I’ve got this coworker who looks eerily like Tim Robbins. (In fact, I’ve never seen the two of them in the same room together, so take that as you will.) He’s an extremely nice man, very even-tempered, and goes out of his way to speak kindly to everyone. But he sneezes like a damn grenade.
Seriously. It comes out of nowhere, and is so loud and forceful that you are momentarily thrown back against your cubicle wall as little bits of debris fall from the ceiling tiles and car alarms go off in the parking lot outside. It’s terrifying. It sounds kind of like “AHA!” as if he’s just discovered some life-changing revelation, and he’s so excited about it that an uncontainable exclamation bursts forth from his chest like so much Alien animatronics. Our department consists of four cubicles crammed into a room the size of a smallish walk-in closet, and Tim “Sneezey” Robbins has the cubicle next to mine. I wondered why I found shooting range style earmuffs in my desk drawer when I first started; now I know.

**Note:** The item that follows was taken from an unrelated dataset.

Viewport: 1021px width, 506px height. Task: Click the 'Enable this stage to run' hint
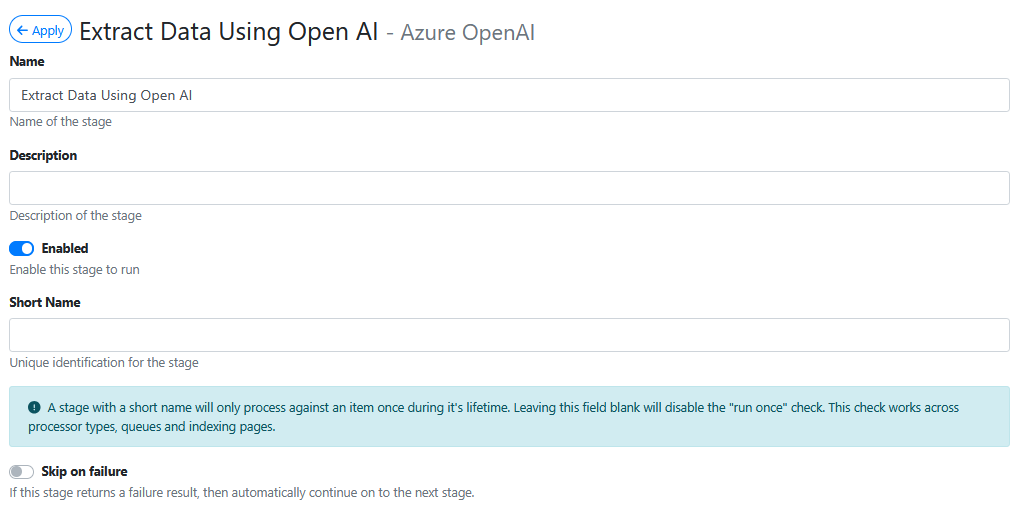74,269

There’s never any preamble, like in cartoons where Bugs Bunny starts to take little gasping breaths just before he sneezes, which would totally give his location away to Elmer Fudd, and then Daffy Duck puts one finger under Bugs’ nose and the whole problem’s solved and everybody breathes a big sigh of relief before Bugs’ sneeze catches up with him and outs them anyway, and Fudd comes tearing around the corner, slipping and sliding as he fumbles with his shotgun and starts shooting holes in everything that moves, the very posterchild of PETA and the NRA all rolled into one, until eventually the wily animals lead him off a cliff, where he hovers in midair for a few minutes, all smug that he’s caught up with his defenseless prey and is about to blow their brains out in front of an impressionably young audience of children and twenty-something graphic designers, and then he suddenly realizes where he is, and he cautiously feels around with his toe for a minute to see if there’s something more substantial than air supporting his weight and then, and only then, is gravity allowed to snatch him from the scene, leaving nothing but a little white cloud and maybe a small sign that says “Oh, dwat,” depending on whether or not Chuck Jones directed this one.

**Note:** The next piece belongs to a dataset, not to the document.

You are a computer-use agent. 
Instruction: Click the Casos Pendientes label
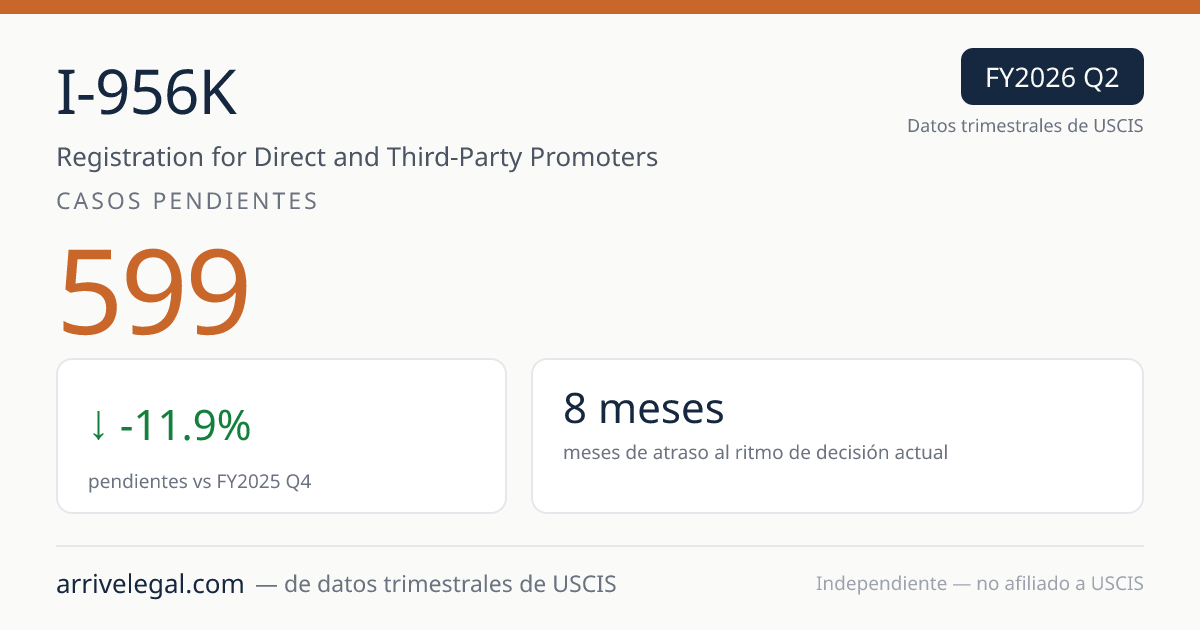(x=187, y=201)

My point here is that Tim Robbins doesn’t make those gaspy little breaths beforehand, so I have no opportunity to run over to his cubicle and hold one finger under his nose to thwart the oncoming sneeze. (I’d be afraid to do that anyway, because I’ve heard that under normal circumstances, it is unhealthy to hold in a sneeze, and in Tim Robbins’ case, it might cause an aneurism.) I pretty much live in fear every day, not knowing when the tranquil, headphoned, Jack Johnson-infused serenity of my cubicle will be shattered by what is clearly a mutation of that man’s lungs.
It keeps me on my toes, I guess, in what is an otherwise painfully dull atmosphere. Also, it helps me hit my target heart rate for the day, so I guess that’s a silver lining.
4 Comments:
Perhaps you watched a little too much Loony Toons when you were growing up? Just a thought.
Have pity on Tim. he can't help it that his lungs decorate the wall when he smells your Chanel No 5.
Be neighbourly and offer to help shove 'em back down.
hakirby
Tim Robbins and I went to Starbucks together this morning, and he sneezed spectacularly while we were there. Everybody got very quiet, clutching their lattes and steadying their tables. Some people ducked.
There's a guy in the office next to mine who has a similar affliction. He doesn't sneeze, but he does regularly hock up mucous with a great coughing sound, as if he's trying to clear his entire respiratory system (for those of you with cats, imagine the kitty hacking out the world's biggest hairball).
It's been my observation, for whatever it's worth, that men sneeze louder than women. I have no idea what that means scientifically.